Calculate the exact frequency in Hz for any musical note. Select a note and octave to find its frequency. Supports different tuning standards.
261.63 Hz
| Note | Frequency (Hz) | MIDI | Description |
|---|
Select a musical note and octave using the interactive buttons. Adjust the A4 reference frequency if needed for alternate tuning standards like 432 Hz or 442 Hz. The calculator instantly converts the selected note into its corresponding frequency in hertz (Hz) and provides related data such as MIDI number, wavelength, and period.
Converting musical notes to precise frequencies is critical in digital audio workstations (DAWs), synthesizers, and MIDI controllers. It allows musicians and sound engineers to accurately tune instruments, design sine waves, oscillators, and filters, and create harmonically correct audio sequences.
Below is a reference chart showing the frequencies (Hz) for common musical notes across octaves, including their MIDI numbers and pitch classification. Useful for sound analysis, MIDI programming, and audio tuning.

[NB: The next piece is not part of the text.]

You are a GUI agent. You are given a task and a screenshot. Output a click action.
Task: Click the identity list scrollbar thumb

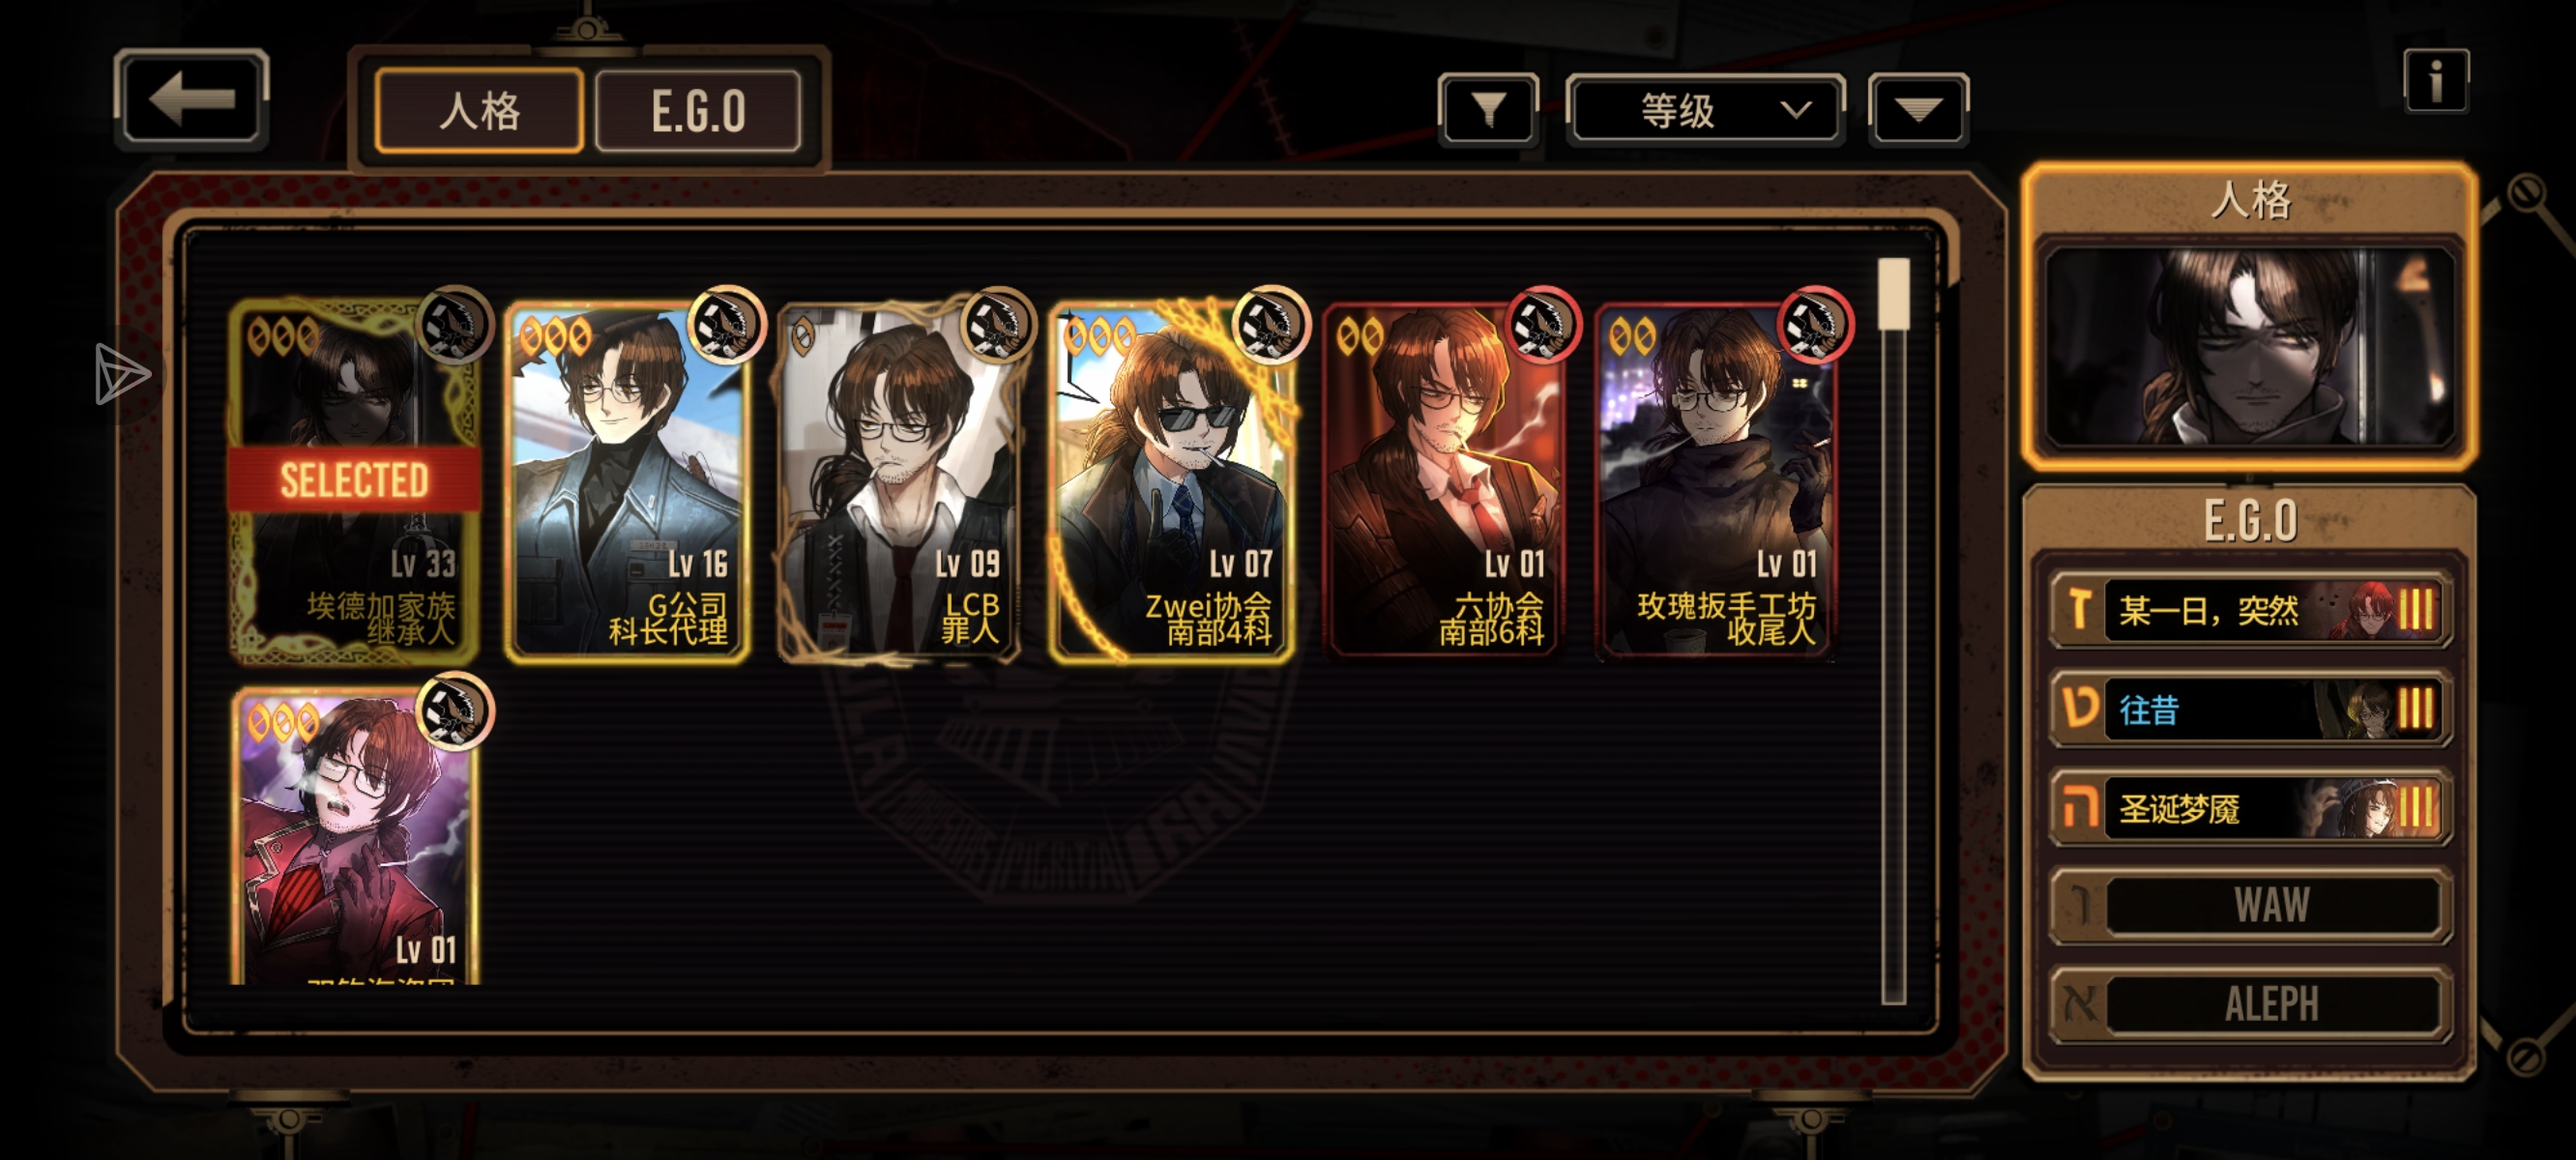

| Note | Octave | Frequency (Hz) | MIDI Number |
|---|---|---|---|
| C | 4 | 261.63 | 60 |
| C# / Db | 4 | 277.18 | 61 |
| D | 4 | 293.66 | 62 |
| D# / Eb | 4 | 311.13 | 63 |
| E | 4 | 329.63 | 64 |
| F | 4 | 349.23 | 65 |
| F# / Gb | 4 | 369.99 | 66 |
| G | 4 | 392.00 | 67 |
| G# / Ab | 4 | 415.30 | 68 |
| A | 4 | 440.00 | 69 |
| A# / Bb | 4 | 466.16 | 70 |
| B | 4 | 493.88 | 71 |
Understanding the relationship between notes and frequencies is crucial for music theory, acoustic analysis, and electronic sound design. Notes are quantified in MIDI values, while frequencies define the physical oscillations per second (Hz). Knowledge of semitones, cents, octaves, and pitch ratios allows precise control over harmonics and tuning.
f = 440 × 2^((n-69)/12)
Where f is the frequency in Hz and n is the MIDI note number (A4 = 69).
f = 440 × 2^((semitones from A4)/12)
Calculate semitones from A4, then apply the power of 2 relationship.